> [GOAL]: Convert every line of the entries below into a JSON list of strings, one string per line, leaving out blank lines.

----- INFORMATION SHOWN

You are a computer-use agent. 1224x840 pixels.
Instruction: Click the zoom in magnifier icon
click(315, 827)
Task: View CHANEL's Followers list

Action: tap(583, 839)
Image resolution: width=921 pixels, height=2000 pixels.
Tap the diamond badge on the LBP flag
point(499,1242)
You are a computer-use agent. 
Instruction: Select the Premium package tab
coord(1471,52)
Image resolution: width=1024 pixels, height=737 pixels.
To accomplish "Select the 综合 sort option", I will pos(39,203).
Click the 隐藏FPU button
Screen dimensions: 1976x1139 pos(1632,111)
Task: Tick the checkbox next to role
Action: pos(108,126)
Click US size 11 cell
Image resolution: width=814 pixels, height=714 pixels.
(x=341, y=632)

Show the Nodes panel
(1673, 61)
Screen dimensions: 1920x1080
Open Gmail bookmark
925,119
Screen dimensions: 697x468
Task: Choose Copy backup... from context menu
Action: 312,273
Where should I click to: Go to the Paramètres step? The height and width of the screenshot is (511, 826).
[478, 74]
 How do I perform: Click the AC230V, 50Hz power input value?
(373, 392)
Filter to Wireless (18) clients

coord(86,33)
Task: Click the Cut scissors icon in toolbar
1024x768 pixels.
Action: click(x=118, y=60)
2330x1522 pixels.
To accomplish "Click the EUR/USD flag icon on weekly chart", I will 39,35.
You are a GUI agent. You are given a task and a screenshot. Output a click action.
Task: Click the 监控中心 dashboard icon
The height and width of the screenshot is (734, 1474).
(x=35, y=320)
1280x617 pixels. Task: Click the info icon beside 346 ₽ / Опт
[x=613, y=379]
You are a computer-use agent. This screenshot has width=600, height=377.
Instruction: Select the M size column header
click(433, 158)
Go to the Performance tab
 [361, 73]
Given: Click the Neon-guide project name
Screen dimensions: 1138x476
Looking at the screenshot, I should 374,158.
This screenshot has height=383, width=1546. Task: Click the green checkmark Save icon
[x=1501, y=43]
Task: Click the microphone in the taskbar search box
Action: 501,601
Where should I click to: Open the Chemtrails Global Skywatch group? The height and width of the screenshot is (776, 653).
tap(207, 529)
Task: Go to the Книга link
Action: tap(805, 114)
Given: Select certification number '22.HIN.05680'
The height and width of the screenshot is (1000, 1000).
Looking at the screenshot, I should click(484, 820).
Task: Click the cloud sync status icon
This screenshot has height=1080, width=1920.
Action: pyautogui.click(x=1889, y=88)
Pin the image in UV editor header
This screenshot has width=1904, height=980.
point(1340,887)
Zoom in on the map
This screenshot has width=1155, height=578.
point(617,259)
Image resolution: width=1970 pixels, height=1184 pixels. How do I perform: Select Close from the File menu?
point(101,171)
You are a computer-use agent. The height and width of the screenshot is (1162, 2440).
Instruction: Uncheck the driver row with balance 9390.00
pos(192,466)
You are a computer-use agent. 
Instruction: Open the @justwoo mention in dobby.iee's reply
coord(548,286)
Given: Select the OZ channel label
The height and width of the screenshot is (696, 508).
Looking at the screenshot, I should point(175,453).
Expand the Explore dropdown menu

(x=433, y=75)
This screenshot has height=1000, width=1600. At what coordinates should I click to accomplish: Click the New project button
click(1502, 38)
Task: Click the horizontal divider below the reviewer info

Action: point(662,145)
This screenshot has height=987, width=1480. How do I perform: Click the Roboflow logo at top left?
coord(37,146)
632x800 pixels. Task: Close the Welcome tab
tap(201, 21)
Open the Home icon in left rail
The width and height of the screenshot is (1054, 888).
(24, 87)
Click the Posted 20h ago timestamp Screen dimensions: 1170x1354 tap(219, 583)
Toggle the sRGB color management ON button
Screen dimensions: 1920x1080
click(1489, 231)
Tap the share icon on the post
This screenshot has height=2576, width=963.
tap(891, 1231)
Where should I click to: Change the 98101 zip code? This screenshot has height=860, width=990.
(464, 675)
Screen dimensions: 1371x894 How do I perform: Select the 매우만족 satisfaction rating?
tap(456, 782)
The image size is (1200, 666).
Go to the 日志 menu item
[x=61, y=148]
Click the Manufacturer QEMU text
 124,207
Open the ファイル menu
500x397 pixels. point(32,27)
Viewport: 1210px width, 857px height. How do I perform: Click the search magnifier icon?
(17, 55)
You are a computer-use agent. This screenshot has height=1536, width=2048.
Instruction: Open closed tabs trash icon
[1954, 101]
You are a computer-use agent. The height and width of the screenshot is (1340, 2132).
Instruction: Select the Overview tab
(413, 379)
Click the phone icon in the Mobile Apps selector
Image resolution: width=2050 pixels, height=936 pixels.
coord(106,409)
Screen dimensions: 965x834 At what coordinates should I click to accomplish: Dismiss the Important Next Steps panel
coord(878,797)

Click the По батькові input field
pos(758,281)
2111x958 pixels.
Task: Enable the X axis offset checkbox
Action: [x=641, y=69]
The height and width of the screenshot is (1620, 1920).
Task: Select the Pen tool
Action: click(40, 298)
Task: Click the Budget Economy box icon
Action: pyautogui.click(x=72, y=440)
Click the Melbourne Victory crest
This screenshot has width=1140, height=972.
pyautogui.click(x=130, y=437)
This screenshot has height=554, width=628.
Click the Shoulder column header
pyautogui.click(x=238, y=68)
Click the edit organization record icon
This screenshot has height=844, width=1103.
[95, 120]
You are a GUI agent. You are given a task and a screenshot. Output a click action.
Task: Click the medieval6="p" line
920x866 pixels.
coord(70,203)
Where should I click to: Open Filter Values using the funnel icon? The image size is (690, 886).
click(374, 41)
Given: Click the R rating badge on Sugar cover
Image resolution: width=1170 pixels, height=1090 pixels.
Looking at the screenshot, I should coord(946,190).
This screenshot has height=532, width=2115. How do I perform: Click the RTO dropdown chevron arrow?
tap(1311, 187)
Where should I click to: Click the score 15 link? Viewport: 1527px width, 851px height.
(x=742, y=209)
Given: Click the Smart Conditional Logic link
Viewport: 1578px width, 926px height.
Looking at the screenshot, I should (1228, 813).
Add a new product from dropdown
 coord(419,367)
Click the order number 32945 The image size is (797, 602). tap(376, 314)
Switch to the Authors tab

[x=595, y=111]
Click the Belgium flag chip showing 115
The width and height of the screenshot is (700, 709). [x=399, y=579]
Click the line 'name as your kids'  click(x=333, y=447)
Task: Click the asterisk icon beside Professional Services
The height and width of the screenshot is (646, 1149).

----------

> [TASK SOLUTION]:
[
  "You are a computer-use agent. 1224x840 pixels.",
  "Instruction: Click the zoom in magnifier icon",
  "click(315, 827)",
  "Task: View CHANEL's Followers list",
  "Action: tap(583, 839)",
  "Image resolution: width=921 pixels, height=2000 pixels.",
  "Tap the diamond badge on the LBP flag",
  "point(499,1242)",
  "You are a computer-use agent. ",
  "Instruction: Select the Premium package tab",
  "coord(1471,52)",
  "Image resolution: width=1024 pixels, height=737 pixels.",
  "To accomplish \"Select the 综合 sort option\", I will pos(39,203).",
  "Click the 隐藏FPU button",
  "Screen dimensions: 1976x1139 pos(1632,111)",
  "Task: Tick the checkbox next to role",
  "Action: pos(108,126)",
  "Click US size 11 cell",
  "Image resolution: width=814 pixels, height=714 pixels.",
  "(x=341, y=632)",
  "Show the Nodes panel",
  "(1673, 61)",
  "Screen dimensions: 1920x1080",
  "Open Gmail bookmark",
  "925,119",
  "Screen dimensions: 697x468",
  "Task: Choose Copy backup... from context menu",
  "Action: 312,273",
  "Where should I click to: Go to the Paramètres step? The height and width of the screenshot is (511, 826).",
  "[478, 74]",
  " How do I perform: Click the AC230V, 50Hz power input value?",
  "(373, 392)",
  "Filter to Wireless (18) clients",
  "coord(86,33)",
  "Task: Click the Cut scissors icon in toolbar",
  "1024x768 pixels.",
  "Action: click(x=118, y=60)",
  "2330x1522 pixels.",
  "To accomplish \"Click the EUR/USD flag icon on weekly chart\", I will 39,35.",
  "You are a GUI agent. You are given a task and a screenshot. Output a click action.",
  "Task: Click the 监控中心 dashboard icon",
  "The height and width of the screenshot is (734, 1474).",
  "(x=35, y=320)",
  "1280x617 pixels. Task: Click the info icon beside 346 ₽ / Опт",
  "[x=613, y=379]",
  "You are a computer-use agent. This screenshot has width=600, height=377.",
  "Instruction: Select the M size column header",
  "click(433, 158)",
  "Go to the Performance tab",
  " [361, 73]",
  "Given: Click the Neon-guide project name",
  "Screen dimensions: 1138x476",
  "Looking at the screenshot, I should 374,158.",
  "This screenshot has height=383, width=1546. Task: Click the green checkmark Save icon",
  "[x=1501, y=43]",
  "Task: Click the microphone in the taskbar search box",
  "Action: 501,601",
  "Where should I click to: Open the Chemtrails Global Skywatch group? The height and width of the screenshot is (776, 653).",
  "tap(207, 529)",
  "Task: Go to the Книга link",
  "Action: tap(805, 114)",
  "Given: Select certification number '22.HIN.05680'",
  "The height and width of the screenshot is (1000, 1000).",
  "Looking at the screenshot, I should click(484, 820).",
  "Task: Click the cloud sync status icon",
  "This screenshot has height=1080, width=1920.",
  "Action: pyautogui.click(x=1889, y=88)",
  "Pin the image in UV editor header",
  "This screenshot has width=1904, height=980.",
  "point(1340,887)",
  "Zoom in on the map",
  "This screenshot has width=1155, height=578.",
  "point(617,259)",
  "Image resolution: width=1970 pixels, height=1184 pixels. How do I perform: Select Close from the File menu?",
  "point(101,171)",
  "You are a computer-use agent. The height and width of the screenshot is (1162, 2440).",
  "Instruction: Uncheck the driver row with balance 9390.00",
  "pos(192,466)",
  "You are a computer-use agent. ",
  "Instruction: Open the @justwoo mention in dobby.iee's reply",
  "coord(548,286)",
  "Given: Select the OZ channel label",
  "The height and width of the screenshot is (696, 508).",
  "Looking at the screenshot, I should point(175,453).",
  "Expand the Explore dropdown menu",
  "(x=433, y=75)",
  "This screenshot has height=1000, width=1600. At what coordinates should I click to accomplish: Click the New project button",
  "click(1502, 38)",
  "Task: Click the horizontal divider below the reviewer info",
  "Action: point(662,145)",
  "This screenshot has height=987, width=1480. How do I perform: Click the Roboflow logo at top left?",
  "coord(37,146)",
  "632x800 pixels. Task: Close the Welcome tab",
  "tap(201, 21)",
  "Open the Home icon in left rail",
  "The width and height of the screenshot is (1054, 888).",
  "(24, 87)",
  "Click the Posted 20h ago timestamp Screen dimensions: 1170x1354 tap(219, 583)",
  "Toggle the sRGB color management ON button",
  "Screen dimensions: 1920x1080",
  "click(1489, 231)",
  "Tap the share icon on the post",
  "This screenshot has height=2576, width=963.",
  "tap(891, 1231)",
  "Where should I click to: Change the 98101 zip code? This screenshot has height=860, width=990.",
  "(464, 675)",
  "Screen dimensions: 1371x894 How do I perform: Select the 매우만족 satisfaction rating?",
  "tap(456, 782)",
  "The image size is (1200, 666).",
  "Go to the 日志 menu item",
  "[x=61, y=148]",
  "Click the Manufacturer QEMU text",
  " 124,207",
  "Open the ファイル menu",
  "500x397 pixels. point(32,27)",
  "Viewport: 1210px width, 857px height. How do I perform: Click the search magnifier icon?",
  "(17, 55)",
  "You are a computer-use agent. This screenshot has height=1536, width=2048.",
  "Instruction: Open closed tabs trash icon",
  "[1954, 101]",
  "You are a computer-use agent. The height and width of the screenshot is (1340, 2132).",
  "Instruction: Select the Overview tab",
  "(413, 379)",
  "Click the phone icon in the Mobile Apps selector",
  "Image resolution: width=2050 pixels, height=936 pixels.",
  "coord(106,409)",
  "Screen dimensions: 965x834 At what coordinates should I click to accomplish: Dismiss the Important Next Steps panel",
  "coord(878,797)",
  "Click the По батькові input field",
  "pos(758,281)",
  "2111x958 pixels.",
  "Task: Enable the X axis offset checkbox",
  "Action: [x=641, y=69]",
  "The height and width of the screenshot is (1620, 1920).",
  "Task: Select the Pen tool",
  "Action: click(40, 298)",
  "Task: Click the Budget Economy box icon",
  "Action: pyautogui.click(x=72, y=440)",
  "Click the Melbourne Victory crest",
  "This screenshot has width=1140, height=972.",
  "pyautogui.click(x=130, y=437)",
  "This screenshot has height=554, width=628.",
  "Click the Shoulder column header",
  "pyautogui.click(x=238, y=68)",
  "Click the edit organization record icon",
  "This screenshot has height=844, width=1103.",
  "[95, 120]",
  "You are a GUI agent. You are given a task and a screenshot. Output a click action.",
  "Task: Click the medieval6=\"p\" line",
  "920x866 pixels.",
  "coord(70,203)",
  "Where should I click to: Open Filter Values using the funnel icon? The image size is (690, 886).",
  "click(374, 41)",
  "Given: Click the R rating badge on Sugar cover",
  "Image resolution: width=1170 pixels, height=1090 pixels.",
  "Looking at the screenshot, I should coord(946,190).",
  "This screenshot has height=532, width=2115. How do I perform: Click the RTO dropdown chevron arrow?",
  "tap(1311, 187)",
  "Where should I click to: Click the score 15 link? Viewport: 1527px width, 851px height.",
  "(x=742, y=209)",
  "Given: Click the Smart Conditional Logic link",
  "Viewport: 1578px width, 926px height.",
  "Looking at the screenshot, I should (1228, 813).",
  "Add a new product from dropdown",
  " coord(419,367)",
  "Click the order number 32945 The image size is (797, 602). tap(376, 314)",
  "Switch to the Authors tab",
  "[x=595, y=111]",
  "Click the Belgium flag chip showing 115",
  "The width and height of the screenshot is (700, 709). [x=399, y=579]",
  "Click the line 'name as your kids'  click(x=333, y=447)",
  "Task: Click the asterisk icon beside Professional Services",
  "The height and width of the screenshot is (646, 1149)."
]